PARIS: La capitale française s’apprête à accueillir l’un des rendez-vous les plus influents de la mode contemporaine. Du 16 au 18 avril 2026, la Paris Modest Fashion Week, organisée par Think Fashion, revient pour sa 11e édition à l’Hôtel Le Marois, confirmant son rôle de plateforme internationale dédiée à une mode en pleine expansion : la mode modeste.

Bien plus qu’un simple événement de mode, cette semaine parisienne incarne un mouvement global qui redéfinit les codes de l’industrie. À travers une approche mêlant diversité culturelle, innovation et responsabilité, la mode modeste s’impose aujourd’hui comme un langage universel du style.

Une scène internationale en pleine effervescence

Cette édition réunira des créateurs venus des quatre coins du monde, notamment des États-Unis, de Turquie, du Nigeria, d’Indonésie, du Royaume-Uni, de France et d’Australie.
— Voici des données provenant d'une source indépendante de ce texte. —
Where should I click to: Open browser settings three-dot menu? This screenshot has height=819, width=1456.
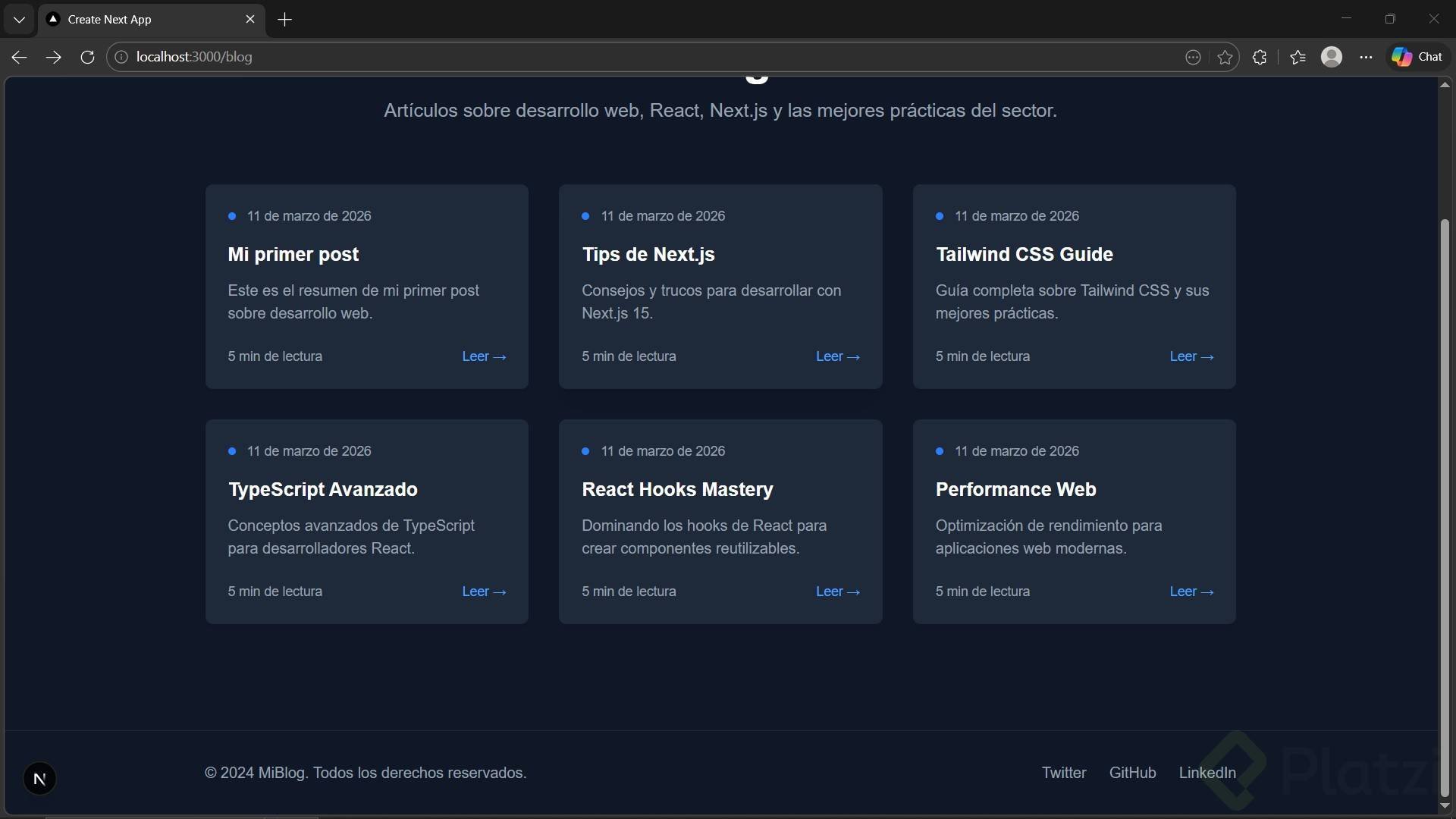click(x=1366, y=57)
Tous présenteront des collections qui marient héritage culturel et design contemporain.

Des marques établies aux talents émergents, les participants illustrent l’évolution rapide d’un secteur autrefois considéré comme de niche. Aujourd’hui, la mode modeste s’affirme comme un segment dynamique, porté par une clientèle mondiale en quête d’élégance, d’authenticité et de diversité.

Selon Ozlem Sahin, directrice générale de Modest Fashion Weeks by Think Fashion, « cet événement dépasse le cadre d’un simple défilé. Il s’agit d’un mouvement mondial qui relie créativité, héritage et opportunités économiques, tout en s’inscrivant dans une démarche éthique et durable ».
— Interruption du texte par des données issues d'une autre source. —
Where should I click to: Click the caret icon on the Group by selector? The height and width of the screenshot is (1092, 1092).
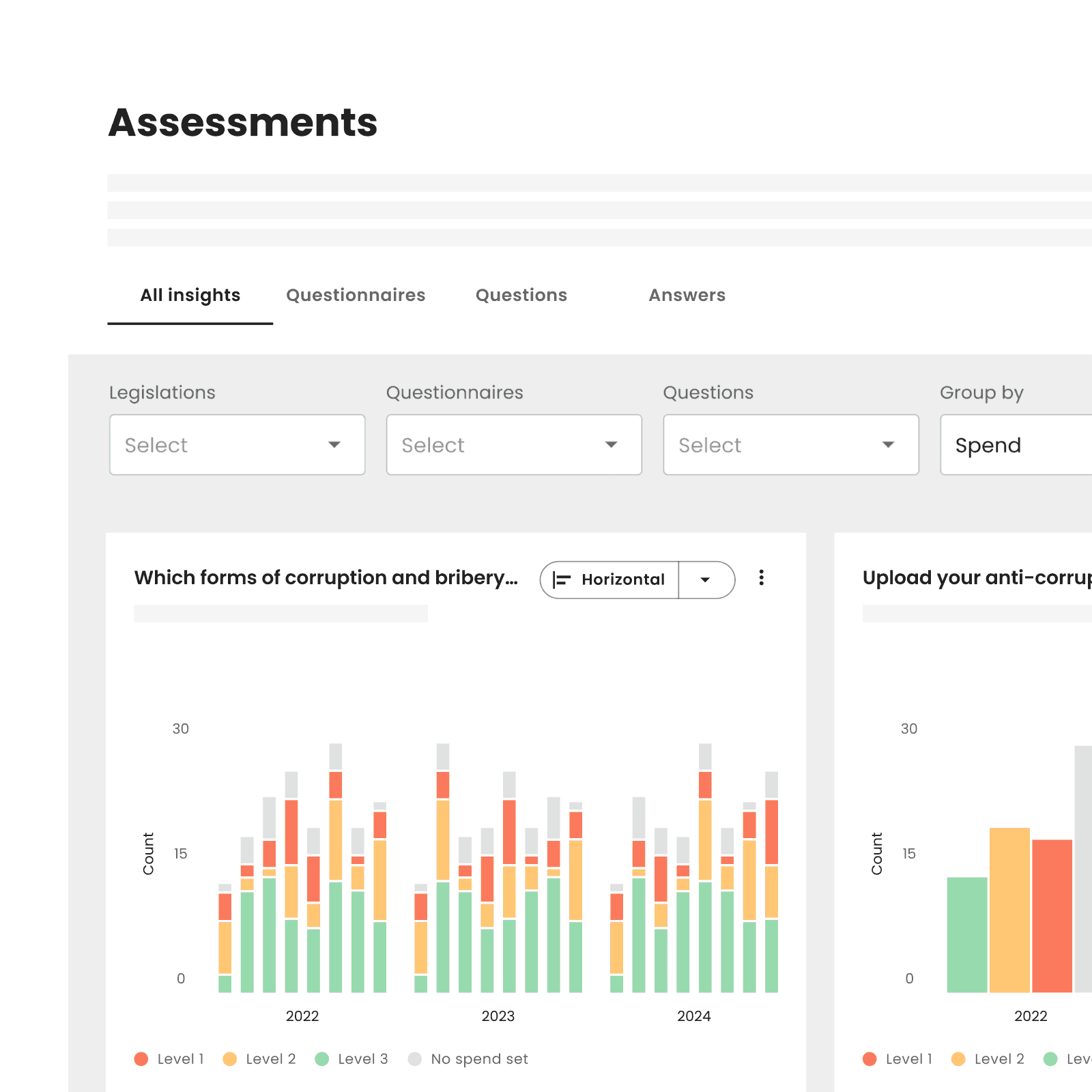pyautogui.click(x=1087, y=445)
Une visibilité mondiale et des opportunités économiques

La Paris Modest Fashion Week attire chaque année un public influent composé d’acheteurs internationaux, de médias et d’influenceurs. Avec une portée médiatique estimée à plus de deux milliards de personnes et un réseau de plus de 1 000 partenaires, l’événement offre une vitrine exceptionnelle aux marques participantes.
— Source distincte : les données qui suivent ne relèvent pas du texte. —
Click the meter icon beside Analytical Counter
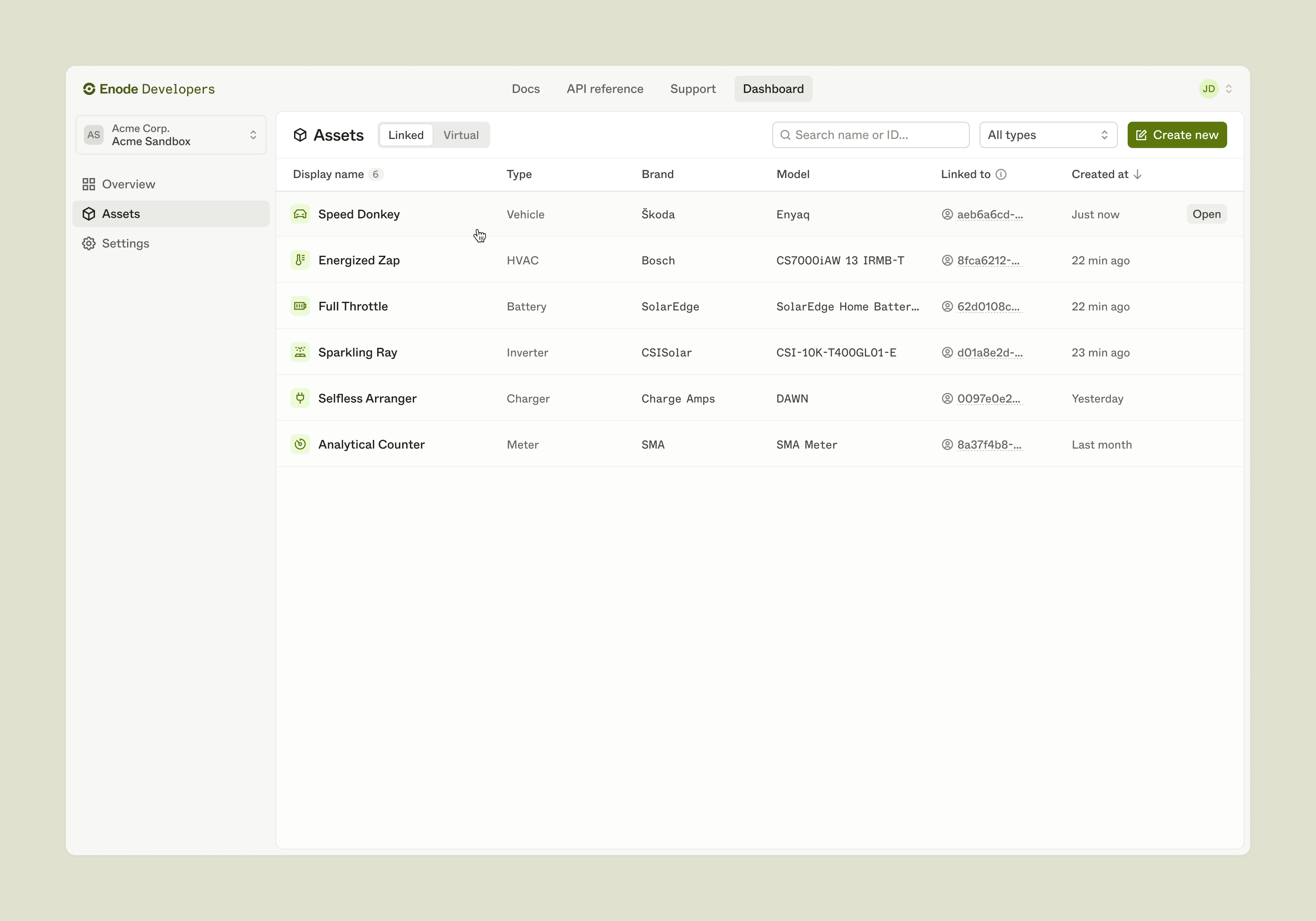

Il constitue également un point de rencontre stratégique pour les acteurs de l’industrie souhaitant développer leur présence sur les marchés européens, moyen-orientaux, asiatiques et américains.

Une expérience immersive portée par des partenaires clés

L’édition 2026 promet une expérience multisensorielle grâce à des collaborations avec plusieurs partenaires. Des marques spécialisées dans la beauté, la parfumerie et le bien-être contribueront à enrichir les défilés, en y apportant une dimension sensorielle et artistique supplémentaire.

Cette synergie entre mode, beauté et innovation reflète l’esprit collaboratif qui caractérise aujourd’hui l’écosystème de la mode modeste à l’échelle mondiale.

Pendant trois jours, les visiteurs assisteront à 30 défilés et participeront à 8 conférences consacrées aux enjeux majeurs du secteur, tels que la durabilité, l’innovation et le commerce international.

Un espace B2B dédié permettra également aux créateurs, distributeurs et investisseurs de nouer des partenariats et de favoriser des collaborations transfrontalières.

Depuis sa création en 2016 à Istanbul, la Modest Fashion Week s’est imposée comme un acteur clé du développement de cette industrie. Présente dans plusieurs capitales mondiales, elle accompagne la montée en puissance d’une mode qui conjugue identité, culture et modernité.

À Paris, cette 11e édition s’annonce comme une nouvelle étape dans l’affirmation d’une mode sans frontières, où l’inclusivité et la créativité occupent une place centrale.

Alors que l’industrie de la mode évolue vers des modèles plus responsables et diversifiés, la mode modeste s’impose comme l’un des moteurs de cette transformation, attirant une audience toujours plus large et internationale.